Verilen metin>
Abaküs Yazılım
21. Hukuk Dairesi
Esas No: 2013/14423
Karar No: 2014/319

Yargıtay 21. Hukuk Dairesi 2013/14423 Esas 2014/319 Karar Sayılı İlamı

21. Hukuk Dairesi         2013/14423 E.  ,  2014/319 K.

    "İçtihat Metni"

    MAHKEMESİ :Asliye Hukuk (İş) Mahkemesi

    Davacı, iş kazası sonucu maluliyetinden doğan manevi tazminatın ödetilmesine karar verilmesini istemiştir.
    Mahkeme bozmaya uyarak ilamında belirtildiği şekilde, isteğin kısmen kabulüne karar vermiştir.
    Hükmün, davalı tarafından duruşmalı olarak temyiz edilmesi üzerine temyiz isteğinin süresinde olduğu anlaşıldıktan ve Tetkik Hakimi ... tarafından düzenlenen raporla dosyadaki kağıtlar okunduktan ve temyiz konusu hükme ilişkin dava, Hukuk Usulü Muhakemeleri Kanununun 438. maddesinde sayılı ve sınırlı olarak gösterilen hallerden hiçbirine uymadığından Yargıtay incelemesinin duruşmalı olarak yapılmasına ilişkin isteğin reddine karar verildikten sonra işin gereği düşünüldü ve aşağıdaki karar tesbit edildi.
    K A R A R
    Dosyadaki yazılara, hükmün uyulan önceki Yargıtay bozma ilamına uygun biçimde verilmiş olmasına, bozma ile kesinleşen ve karşı taraf yararına kazanılmış hak durumunu oluşturan yönlerin yeniden incelenmesine hukukça ve yasaca cevaz bulunmamasına göre, davalının yerinde görülmeyen bütün temyiz itirazlarının reddiyle usul ve kanuna uygun olan hükmün ONANMASINA, aşağıda yazılı temyiz harcının temyiz edene yükletilmesine, 14/01/2014 gününde çokluğuyla karar verild

    Not:Önceki bozma ilamında iadesine karar verilen harç miktarları dikkate alınmamıştır.
    KARŞI OY
    Dairenin onama kararına konu uyuşmazlık bakımından sayın çoğunluk ile ortaya çıkan görüş ayrılığı, 01.10.2011 tarihinde yürürlüğe giren 6100 sayılı HMK nın 316. maddesi uyarınca basit yargılama usulünün uygulandığı iş mahkemelerinde, 1086 sayılı HUMK nun yürürlükte olduğu dönemde açılıp bir kez işlemden kaldırılmasına karar verilmiş olan davalarda HMK nın yürürlükte olduğu 01.10.2011 tarihinden sonra davanın açılmamış sayılmasına karar vermek için HUMK 409. maddede belirtildiği gibi ilk yenilemeden sonra bir defa daha yenilemede bulunulabileceği ya da HMK 320/4. maddesi uyarınca bulunulamayacağına ilişkindir.

Veri içeriği>
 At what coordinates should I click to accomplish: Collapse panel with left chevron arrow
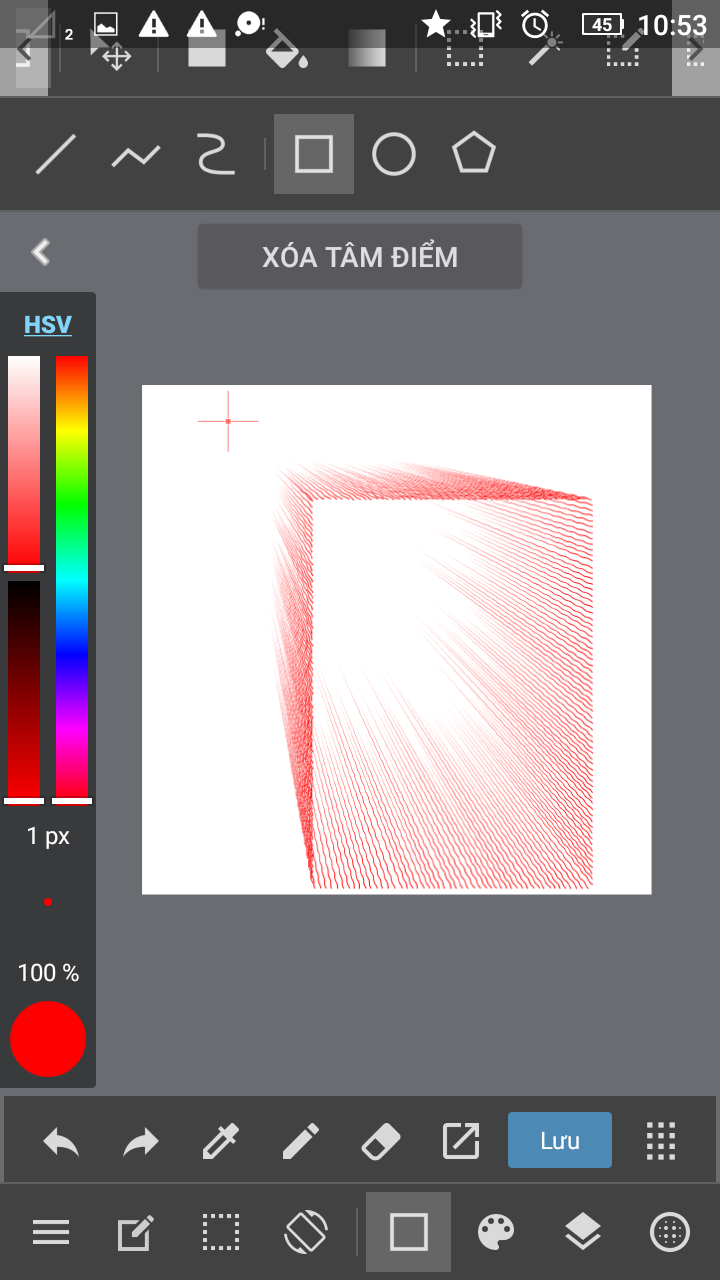tap(41, 252)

Soru> Yargıtay kararına göre davacı mahkemeden ne istemiştir? Buradaki verilerin metinle bir ilgisi yoktur.

Çözüm> Davacı, iş kazası sonucu maluliyetinden doğan manevi tazminatın ödetilmesine karar verilmesini istemiştir.